● YOUR ASSIGNMENT
Look through the data that follows and copy each line with the string "computer".

● DATA SUPPLIED
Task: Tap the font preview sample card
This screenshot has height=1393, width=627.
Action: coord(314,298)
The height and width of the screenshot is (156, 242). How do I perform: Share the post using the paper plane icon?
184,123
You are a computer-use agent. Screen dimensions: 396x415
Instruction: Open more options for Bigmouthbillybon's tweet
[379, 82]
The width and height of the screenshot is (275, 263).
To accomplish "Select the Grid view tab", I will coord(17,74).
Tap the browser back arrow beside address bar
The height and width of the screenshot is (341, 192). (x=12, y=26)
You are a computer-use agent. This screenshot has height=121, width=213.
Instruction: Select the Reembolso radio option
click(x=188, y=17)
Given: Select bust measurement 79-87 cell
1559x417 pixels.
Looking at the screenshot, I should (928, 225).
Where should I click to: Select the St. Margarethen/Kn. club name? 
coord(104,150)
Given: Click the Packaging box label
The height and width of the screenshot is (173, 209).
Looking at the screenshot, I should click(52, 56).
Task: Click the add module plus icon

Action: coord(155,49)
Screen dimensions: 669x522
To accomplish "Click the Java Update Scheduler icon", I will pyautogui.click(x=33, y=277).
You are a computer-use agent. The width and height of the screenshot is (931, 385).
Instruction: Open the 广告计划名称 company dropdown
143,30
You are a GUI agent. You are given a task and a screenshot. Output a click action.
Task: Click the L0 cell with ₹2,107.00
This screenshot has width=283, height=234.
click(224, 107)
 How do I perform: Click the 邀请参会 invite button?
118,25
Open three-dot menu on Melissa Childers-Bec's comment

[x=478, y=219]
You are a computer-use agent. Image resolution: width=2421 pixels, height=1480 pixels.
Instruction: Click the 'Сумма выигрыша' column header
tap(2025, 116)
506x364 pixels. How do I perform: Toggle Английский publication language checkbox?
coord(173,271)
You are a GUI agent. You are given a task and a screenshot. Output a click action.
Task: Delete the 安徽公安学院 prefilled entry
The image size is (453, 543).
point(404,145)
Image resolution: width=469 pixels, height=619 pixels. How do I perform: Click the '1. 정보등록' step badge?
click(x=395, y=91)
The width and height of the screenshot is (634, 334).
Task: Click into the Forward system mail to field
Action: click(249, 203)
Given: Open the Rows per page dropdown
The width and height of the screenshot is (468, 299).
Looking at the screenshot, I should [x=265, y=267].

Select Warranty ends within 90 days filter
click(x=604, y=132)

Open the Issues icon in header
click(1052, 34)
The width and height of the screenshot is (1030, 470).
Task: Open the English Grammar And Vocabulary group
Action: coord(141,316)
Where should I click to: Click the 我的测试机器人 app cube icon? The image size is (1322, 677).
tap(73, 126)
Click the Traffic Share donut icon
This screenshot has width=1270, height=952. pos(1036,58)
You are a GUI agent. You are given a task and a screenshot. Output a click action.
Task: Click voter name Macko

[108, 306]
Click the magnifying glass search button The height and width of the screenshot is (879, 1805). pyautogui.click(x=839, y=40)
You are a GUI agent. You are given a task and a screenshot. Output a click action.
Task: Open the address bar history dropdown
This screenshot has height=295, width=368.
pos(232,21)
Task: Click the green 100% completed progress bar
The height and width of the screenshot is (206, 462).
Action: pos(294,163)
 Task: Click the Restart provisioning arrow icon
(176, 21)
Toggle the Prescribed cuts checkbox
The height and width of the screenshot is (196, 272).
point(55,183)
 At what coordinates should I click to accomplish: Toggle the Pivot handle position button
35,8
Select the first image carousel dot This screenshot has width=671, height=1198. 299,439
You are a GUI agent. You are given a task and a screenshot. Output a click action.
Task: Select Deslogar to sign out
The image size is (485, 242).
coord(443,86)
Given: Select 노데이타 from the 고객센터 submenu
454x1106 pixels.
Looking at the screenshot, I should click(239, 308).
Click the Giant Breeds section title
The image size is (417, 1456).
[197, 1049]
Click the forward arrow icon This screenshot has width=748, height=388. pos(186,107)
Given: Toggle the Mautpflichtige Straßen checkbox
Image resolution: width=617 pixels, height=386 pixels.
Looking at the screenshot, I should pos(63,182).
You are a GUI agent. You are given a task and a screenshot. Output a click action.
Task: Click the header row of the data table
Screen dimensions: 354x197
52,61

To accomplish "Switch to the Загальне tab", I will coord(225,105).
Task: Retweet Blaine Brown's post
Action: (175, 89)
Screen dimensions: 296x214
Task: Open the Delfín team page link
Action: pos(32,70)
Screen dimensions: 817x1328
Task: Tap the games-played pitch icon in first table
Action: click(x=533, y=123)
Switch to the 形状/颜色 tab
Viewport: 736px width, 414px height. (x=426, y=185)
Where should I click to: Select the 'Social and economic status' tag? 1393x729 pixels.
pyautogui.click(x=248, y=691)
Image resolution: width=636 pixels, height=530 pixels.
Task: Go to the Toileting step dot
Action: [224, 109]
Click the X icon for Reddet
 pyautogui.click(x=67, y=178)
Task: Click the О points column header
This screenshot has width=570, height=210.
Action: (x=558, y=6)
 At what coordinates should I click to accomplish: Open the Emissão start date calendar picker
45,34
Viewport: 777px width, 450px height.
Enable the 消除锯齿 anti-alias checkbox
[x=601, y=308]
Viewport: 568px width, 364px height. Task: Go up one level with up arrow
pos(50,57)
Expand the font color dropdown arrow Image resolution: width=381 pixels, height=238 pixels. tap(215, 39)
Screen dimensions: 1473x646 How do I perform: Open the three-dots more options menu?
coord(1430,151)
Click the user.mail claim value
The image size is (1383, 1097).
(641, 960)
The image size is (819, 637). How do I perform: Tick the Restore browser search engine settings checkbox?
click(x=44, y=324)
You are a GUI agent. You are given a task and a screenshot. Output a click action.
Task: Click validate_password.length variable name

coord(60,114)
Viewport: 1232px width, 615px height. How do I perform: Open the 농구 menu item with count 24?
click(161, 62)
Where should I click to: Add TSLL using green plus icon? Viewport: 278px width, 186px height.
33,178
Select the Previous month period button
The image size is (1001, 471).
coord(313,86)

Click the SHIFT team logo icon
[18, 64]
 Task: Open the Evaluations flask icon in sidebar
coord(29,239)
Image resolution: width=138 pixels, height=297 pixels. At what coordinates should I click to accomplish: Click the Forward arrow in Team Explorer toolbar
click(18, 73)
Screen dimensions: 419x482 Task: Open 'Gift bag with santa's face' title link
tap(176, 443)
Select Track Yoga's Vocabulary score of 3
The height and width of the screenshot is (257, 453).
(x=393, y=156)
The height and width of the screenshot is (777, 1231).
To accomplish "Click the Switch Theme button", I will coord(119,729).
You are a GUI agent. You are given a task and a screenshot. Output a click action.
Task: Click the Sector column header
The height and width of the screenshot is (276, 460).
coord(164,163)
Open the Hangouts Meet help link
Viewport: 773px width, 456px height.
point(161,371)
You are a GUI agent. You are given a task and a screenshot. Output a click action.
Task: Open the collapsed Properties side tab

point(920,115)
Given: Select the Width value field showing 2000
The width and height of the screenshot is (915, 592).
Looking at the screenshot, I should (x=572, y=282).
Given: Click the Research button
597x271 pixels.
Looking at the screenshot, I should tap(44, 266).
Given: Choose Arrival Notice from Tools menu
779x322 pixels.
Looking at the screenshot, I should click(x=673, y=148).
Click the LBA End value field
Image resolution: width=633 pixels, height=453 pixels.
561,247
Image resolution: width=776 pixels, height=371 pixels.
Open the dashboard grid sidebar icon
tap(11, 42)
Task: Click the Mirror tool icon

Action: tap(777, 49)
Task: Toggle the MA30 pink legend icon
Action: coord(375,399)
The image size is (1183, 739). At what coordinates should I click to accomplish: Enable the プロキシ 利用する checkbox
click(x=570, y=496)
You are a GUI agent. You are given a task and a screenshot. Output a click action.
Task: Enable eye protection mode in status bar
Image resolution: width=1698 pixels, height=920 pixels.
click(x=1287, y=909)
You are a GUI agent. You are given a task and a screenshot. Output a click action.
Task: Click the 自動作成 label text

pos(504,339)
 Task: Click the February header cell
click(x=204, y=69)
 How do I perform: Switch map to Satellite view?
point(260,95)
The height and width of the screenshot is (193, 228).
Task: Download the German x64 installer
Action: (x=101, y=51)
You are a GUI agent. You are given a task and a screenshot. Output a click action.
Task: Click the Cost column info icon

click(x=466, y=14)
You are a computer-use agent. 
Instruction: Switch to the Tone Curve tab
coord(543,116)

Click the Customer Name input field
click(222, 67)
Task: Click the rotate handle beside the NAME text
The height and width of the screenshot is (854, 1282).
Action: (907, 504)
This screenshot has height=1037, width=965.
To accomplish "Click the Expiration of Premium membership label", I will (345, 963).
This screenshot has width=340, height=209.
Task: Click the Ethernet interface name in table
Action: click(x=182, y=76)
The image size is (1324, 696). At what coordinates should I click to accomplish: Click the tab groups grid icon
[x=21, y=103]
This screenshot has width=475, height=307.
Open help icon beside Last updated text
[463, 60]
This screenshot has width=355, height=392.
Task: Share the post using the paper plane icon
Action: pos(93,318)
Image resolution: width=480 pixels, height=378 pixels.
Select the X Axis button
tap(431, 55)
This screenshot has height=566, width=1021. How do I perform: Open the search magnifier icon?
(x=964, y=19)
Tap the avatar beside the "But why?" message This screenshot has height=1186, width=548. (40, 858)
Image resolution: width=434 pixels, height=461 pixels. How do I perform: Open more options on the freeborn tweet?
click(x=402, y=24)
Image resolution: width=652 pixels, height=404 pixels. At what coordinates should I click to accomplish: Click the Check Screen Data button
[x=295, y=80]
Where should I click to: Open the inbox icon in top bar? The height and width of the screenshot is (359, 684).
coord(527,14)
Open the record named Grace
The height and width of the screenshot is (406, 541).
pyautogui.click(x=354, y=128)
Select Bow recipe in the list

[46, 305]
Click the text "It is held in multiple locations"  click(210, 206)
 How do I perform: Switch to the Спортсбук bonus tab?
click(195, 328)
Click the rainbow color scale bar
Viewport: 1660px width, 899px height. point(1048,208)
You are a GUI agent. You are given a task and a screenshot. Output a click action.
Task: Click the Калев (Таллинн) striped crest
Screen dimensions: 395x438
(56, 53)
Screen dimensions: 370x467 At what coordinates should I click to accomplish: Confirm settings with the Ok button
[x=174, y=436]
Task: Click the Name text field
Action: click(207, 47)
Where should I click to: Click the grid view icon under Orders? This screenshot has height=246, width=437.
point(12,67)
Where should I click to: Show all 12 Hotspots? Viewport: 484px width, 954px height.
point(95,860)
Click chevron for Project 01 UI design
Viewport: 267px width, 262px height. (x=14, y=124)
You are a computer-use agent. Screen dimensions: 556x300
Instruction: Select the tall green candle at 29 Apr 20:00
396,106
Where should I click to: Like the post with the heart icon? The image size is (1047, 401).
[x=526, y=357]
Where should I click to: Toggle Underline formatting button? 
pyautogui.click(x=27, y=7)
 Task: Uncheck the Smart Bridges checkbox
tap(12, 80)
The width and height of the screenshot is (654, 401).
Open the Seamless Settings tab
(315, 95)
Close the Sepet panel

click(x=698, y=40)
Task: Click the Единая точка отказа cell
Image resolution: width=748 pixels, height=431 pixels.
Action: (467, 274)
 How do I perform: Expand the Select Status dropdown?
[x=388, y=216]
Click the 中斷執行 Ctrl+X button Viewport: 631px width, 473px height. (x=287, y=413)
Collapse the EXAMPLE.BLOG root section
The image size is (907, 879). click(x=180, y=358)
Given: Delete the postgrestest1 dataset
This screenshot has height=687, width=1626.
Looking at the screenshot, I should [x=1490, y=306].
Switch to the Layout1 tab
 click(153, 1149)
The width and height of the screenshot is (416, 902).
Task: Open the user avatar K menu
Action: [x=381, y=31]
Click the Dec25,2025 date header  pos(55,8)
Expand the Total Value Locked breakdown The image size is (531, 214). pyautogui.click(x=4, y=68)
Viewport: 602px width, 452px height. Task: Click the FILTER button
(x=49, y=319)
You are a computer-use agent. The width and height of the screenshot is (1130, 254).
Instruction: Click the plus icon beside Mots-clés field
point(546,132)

● SOLUTION BELOW
You are a computer-use agent. Screen dimensions: 396x415
You are a computer-use agent. This screenshot has height=121, width=213.
You are a computer-use agent. The width and height of the screenshot is (931, 385).
You are a computer-use agent. Image resolution: width=2421 pixels, height=1480 pixels.
You are a computer-use agent. 
You are a computer-use agent. Screen dimensions: 556x300
You are a computer-use agent. The width and height of the screenshot is (1130, 254).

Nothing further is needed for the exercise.